--- MATERIAL FOR THIS TASK Enclosed Below ---

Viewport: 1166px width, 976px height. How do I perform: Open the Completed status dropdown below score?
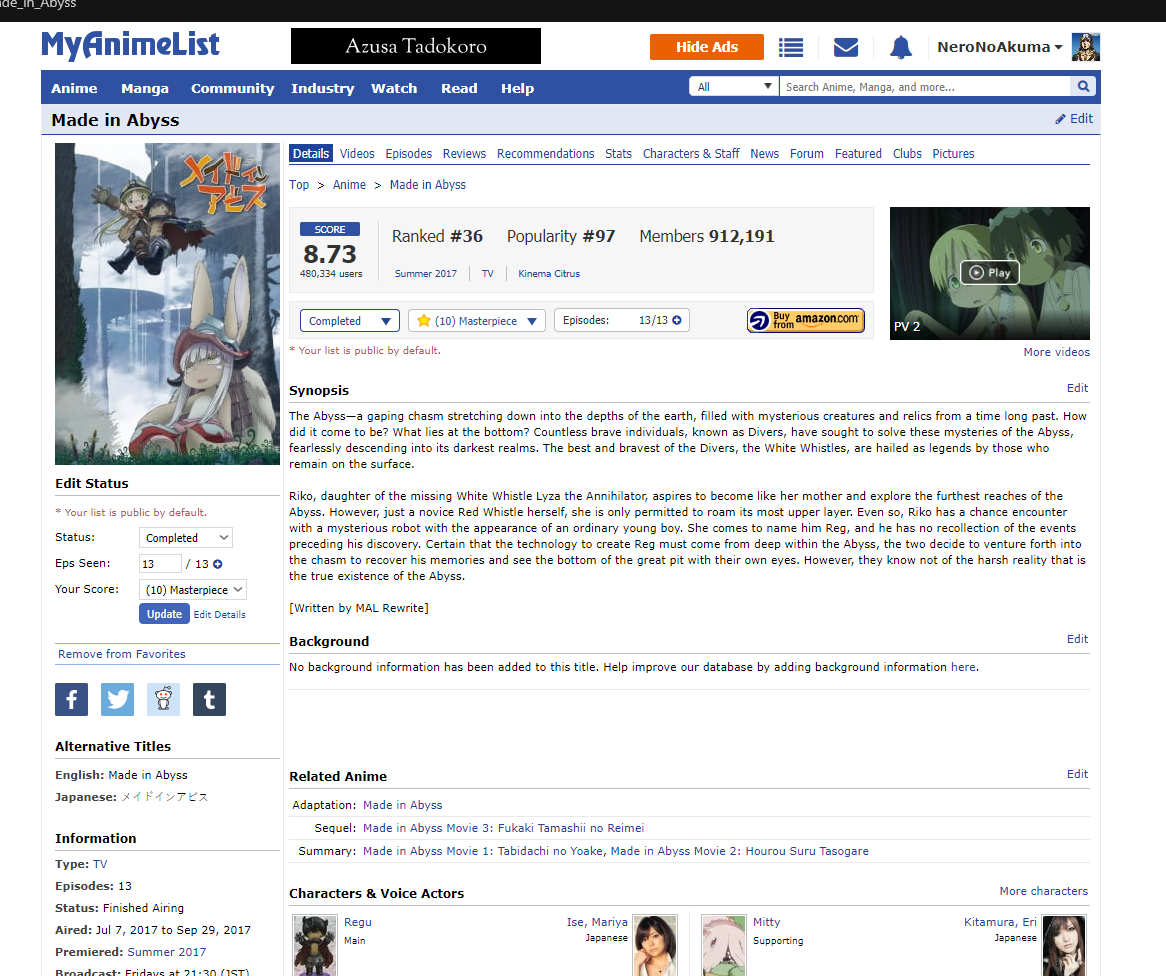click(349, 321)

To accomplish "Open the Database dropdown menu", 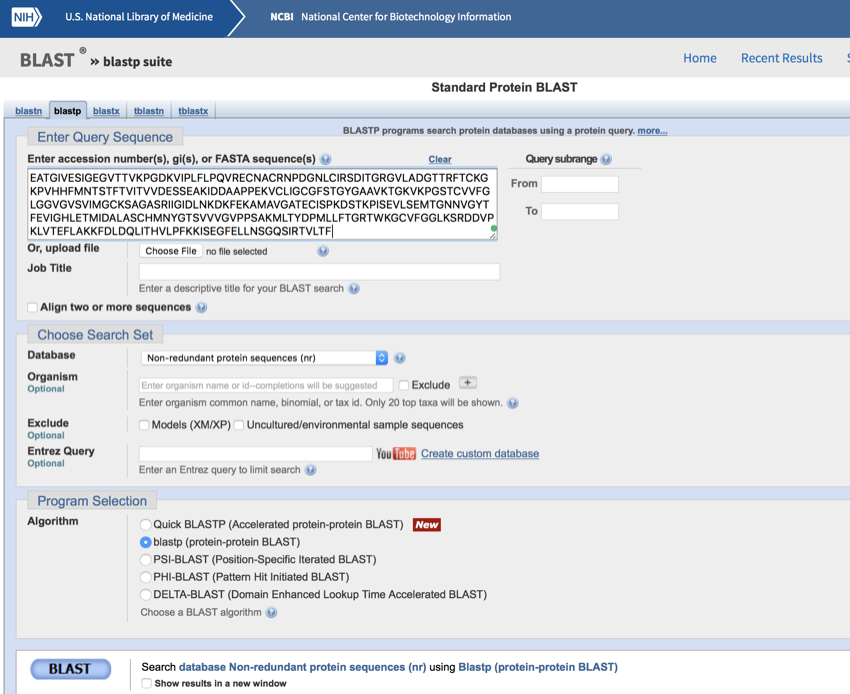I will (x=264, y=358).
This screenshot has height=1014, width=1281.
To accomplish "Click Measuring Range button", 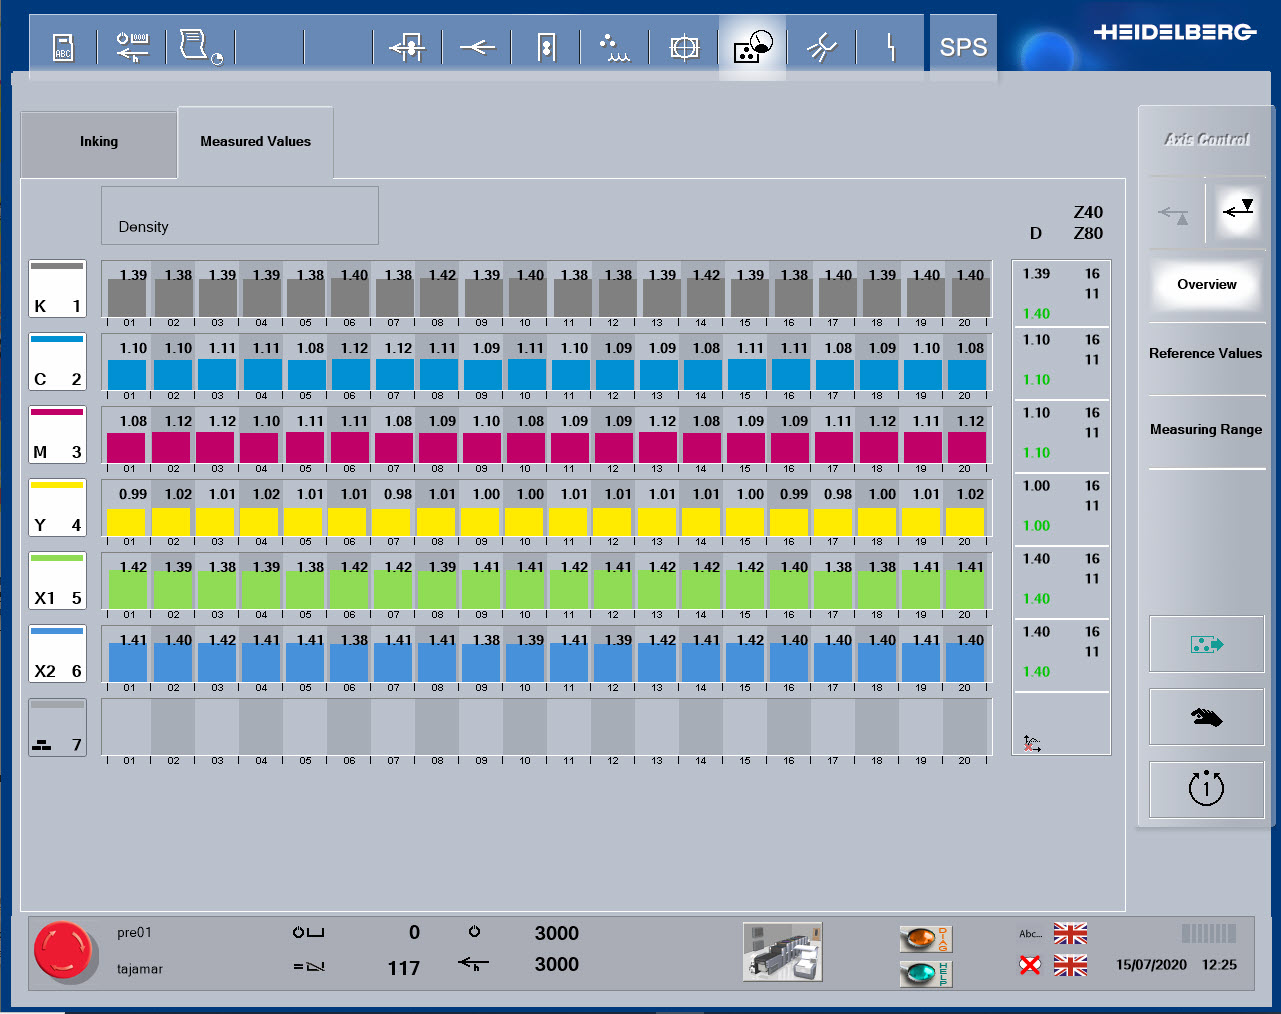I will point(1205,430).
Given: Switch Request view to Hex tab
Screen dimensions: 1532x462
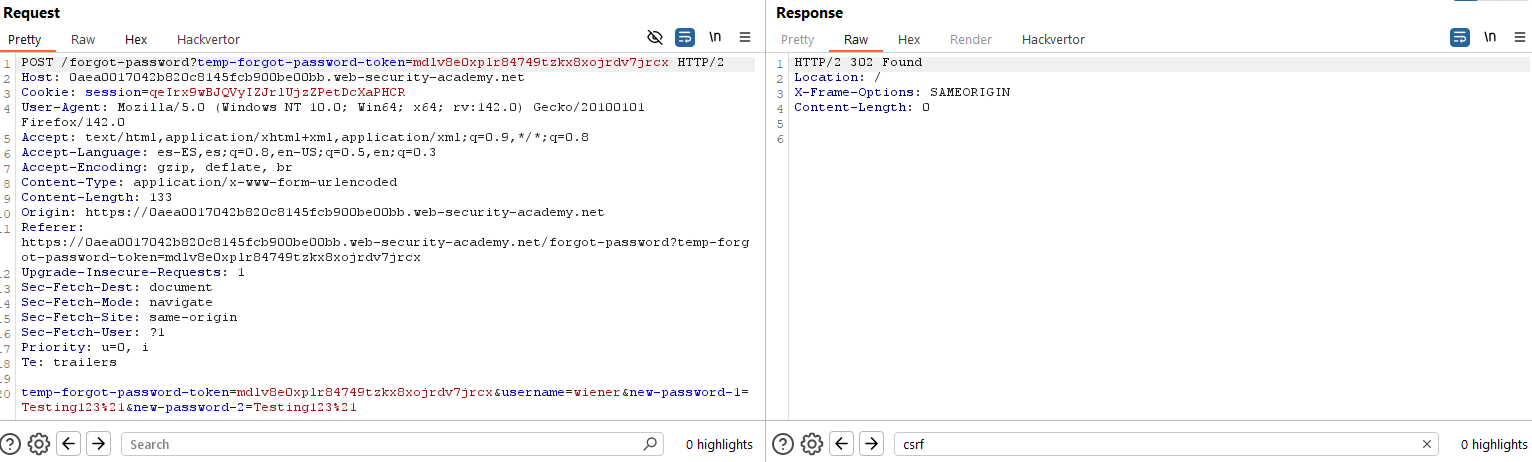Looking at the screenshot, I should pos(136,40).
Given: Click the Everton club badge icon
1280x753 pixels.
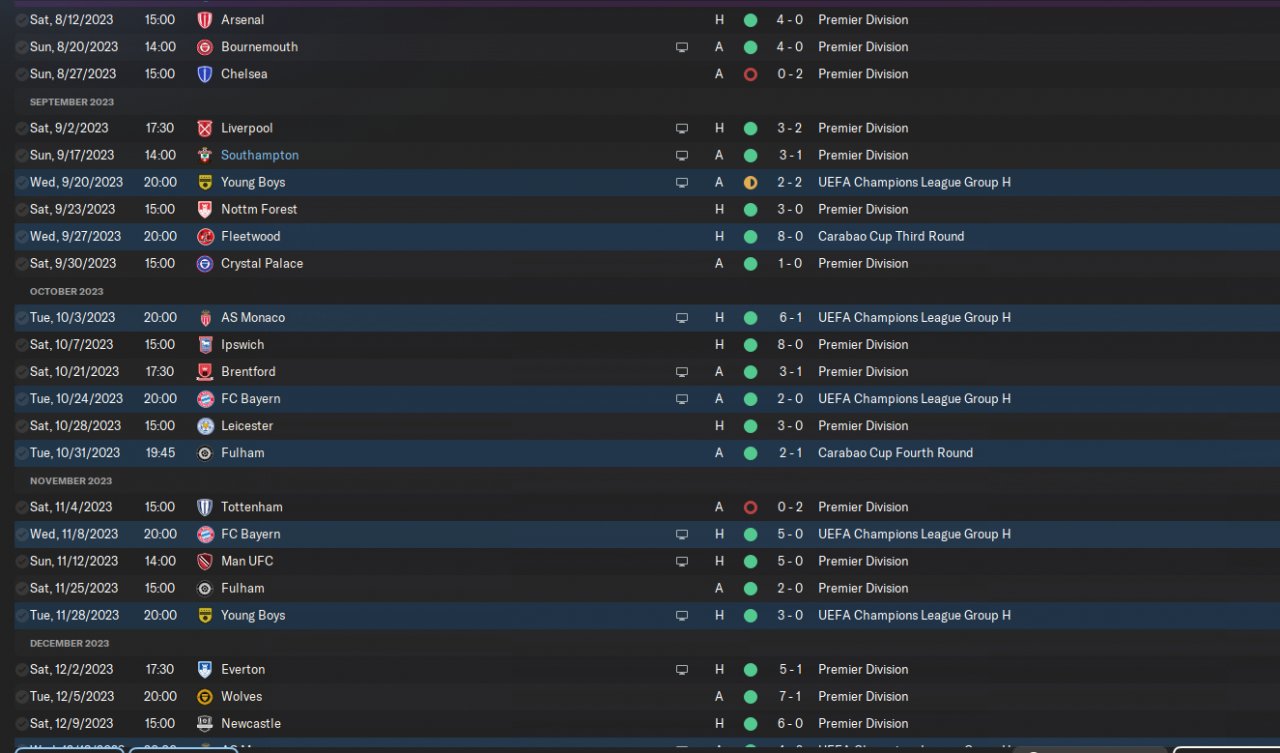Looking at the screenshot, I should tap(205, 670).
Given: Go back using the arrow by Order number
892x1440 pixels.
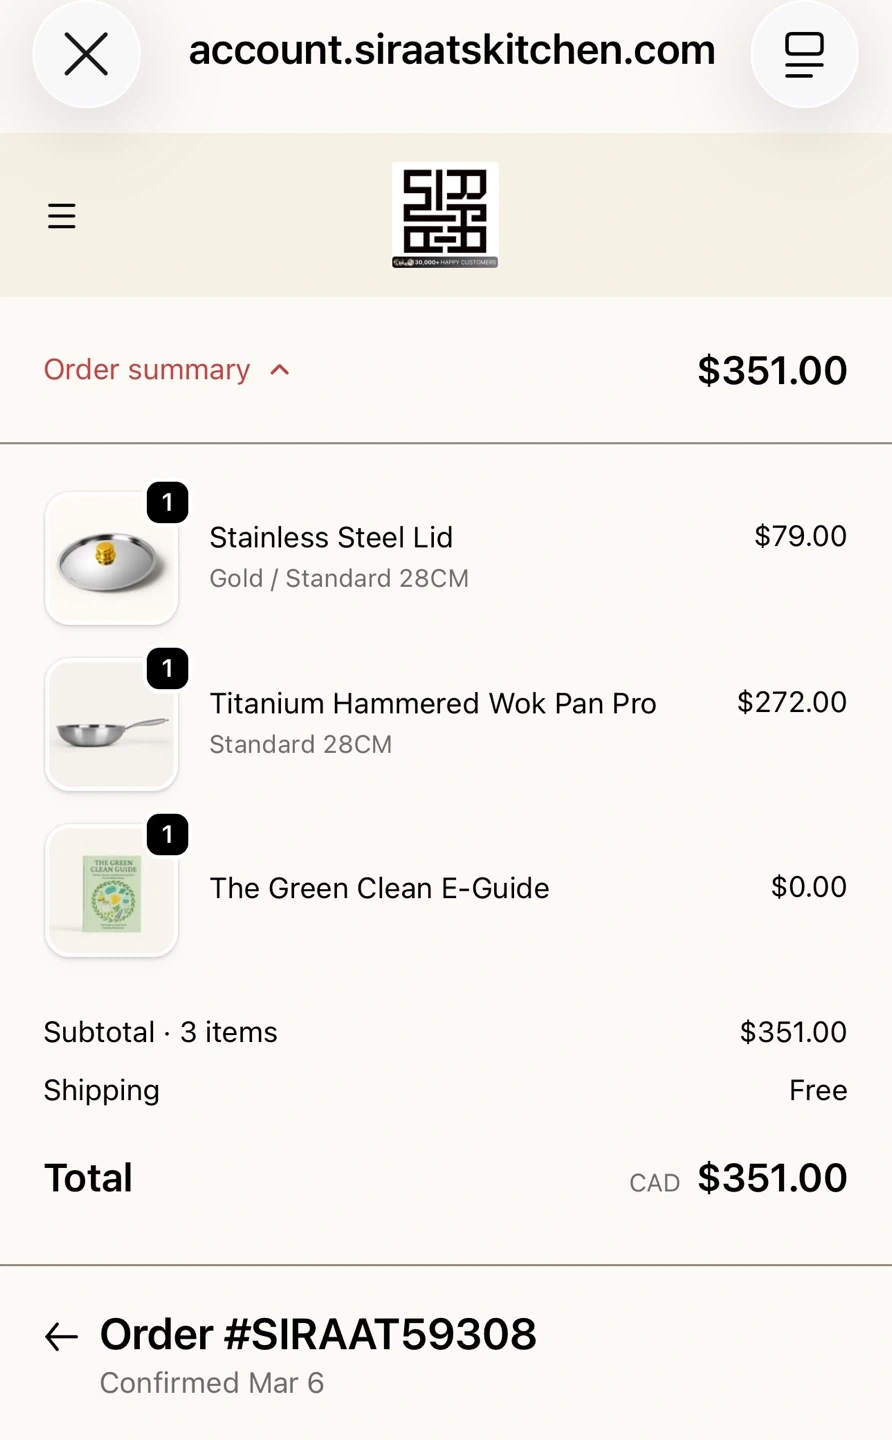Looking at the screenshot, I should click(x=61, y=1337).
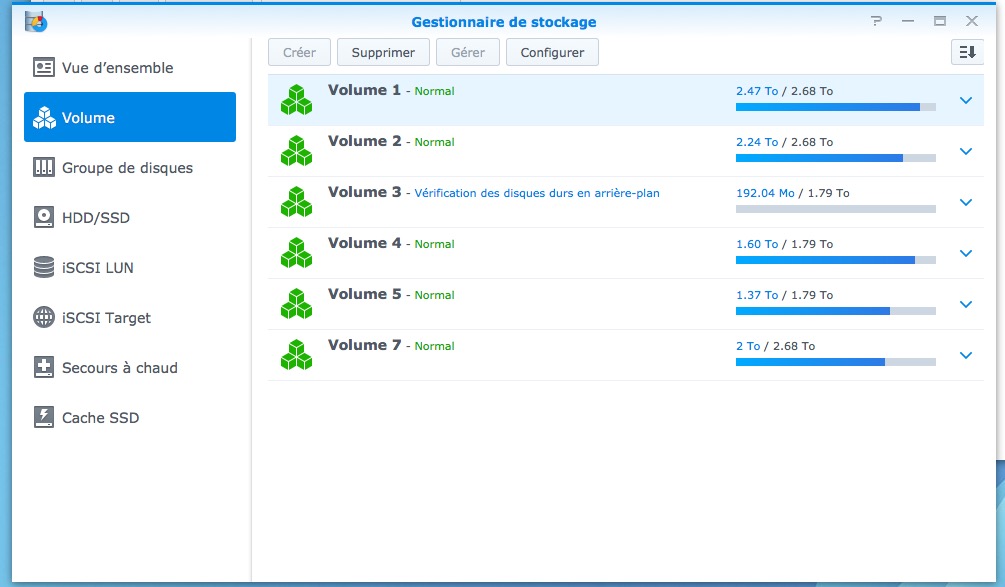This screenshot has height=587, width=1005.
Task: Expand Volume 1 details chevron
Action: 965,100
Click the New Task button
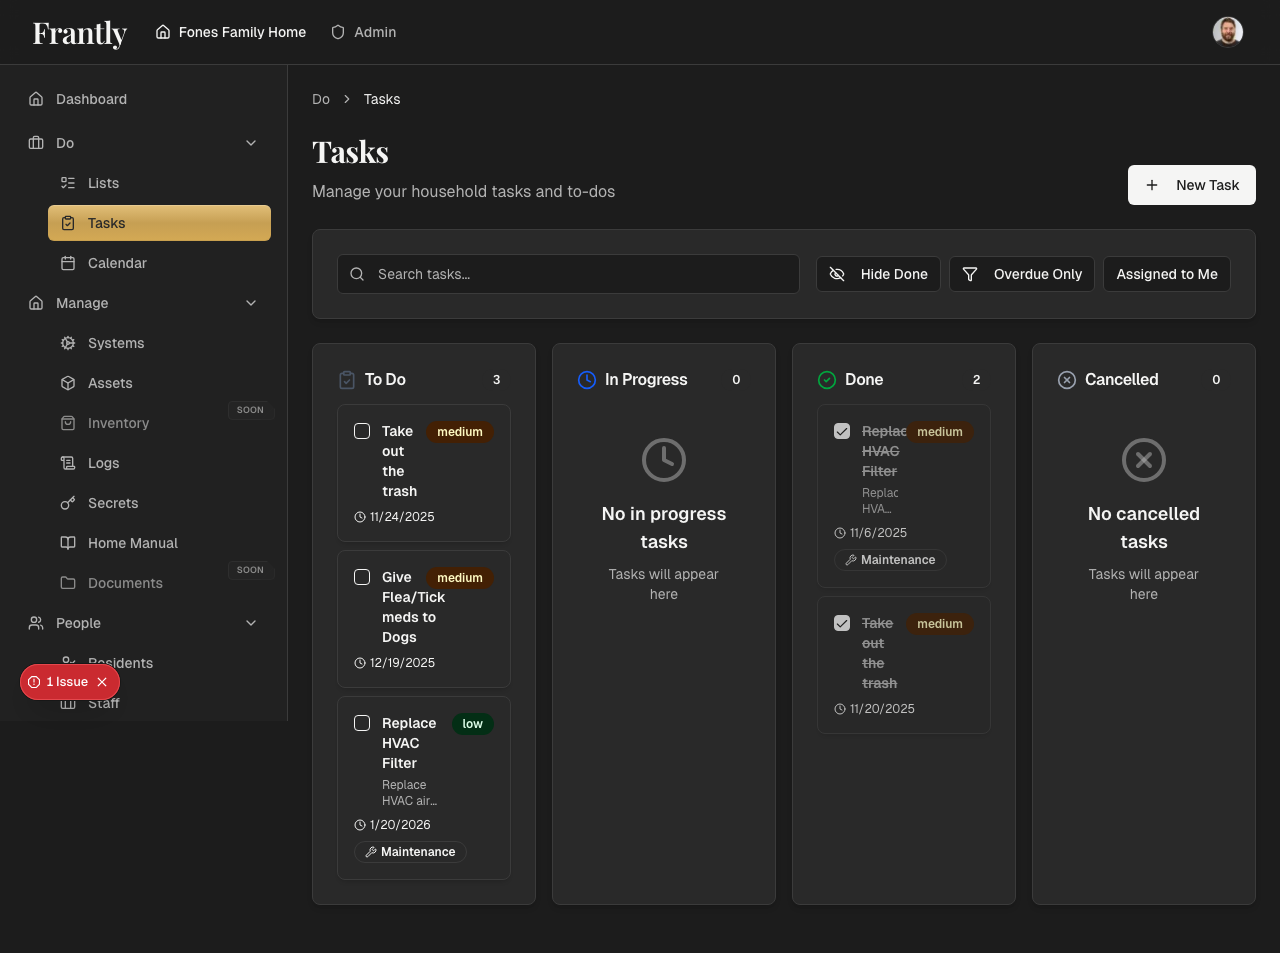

--- End of Enclosed MATERIAL FOR THIS TASK ---

### [HOW TO COMPLETE THIS TASK]
The lines that mention the word "Given" should be pulled from the records above.

### [ANSWER SPACE]
Given: Switch Request view to Hex tab
Given: Click the Everton club badge icon
Given: Go back using the arrow by Order number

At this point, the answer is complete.